In 1951, Gnome Press collected the early stories -plus a new prologue, “The Psychohistorians”- into Foundation. Foundation and Empire and Second Foundation followed in 1952 and 1953, forming the original trilogy.

Asimov’s main struggles were practical, not creative. He balanced writing with full-time work and studies, producing the roughly 220,000 words of the core stories amid wartime demands and modest pay. The serialized format made continuity difficult; he admitted tearing up early outlines and occasionally bending psychohistory’s rules (most famously with the unpredictable Mule) to keep the plot moving. Yet he remained astonishingly prolific, letting the story evolve organically rather than forcing a rigid master plan.

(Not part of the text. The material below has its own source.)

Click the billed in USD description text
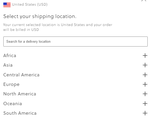151x118 pixels. click(58, 27)
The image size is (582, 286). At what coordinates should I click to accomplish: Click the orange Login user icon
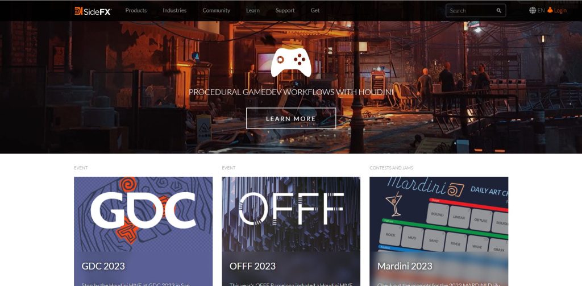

What began as magazine pulp became a landmark of “hard” science fiction, proving that grand ideas and quiet intellectual drama could captivate readers. Asimov thought he had finished the series in 1950. Readers -and later publishers- would convince him otherwise decades later. But the original Foundation trilogy remains his enduring masterpiece: written fast, under pressure, and with the confidence of youth.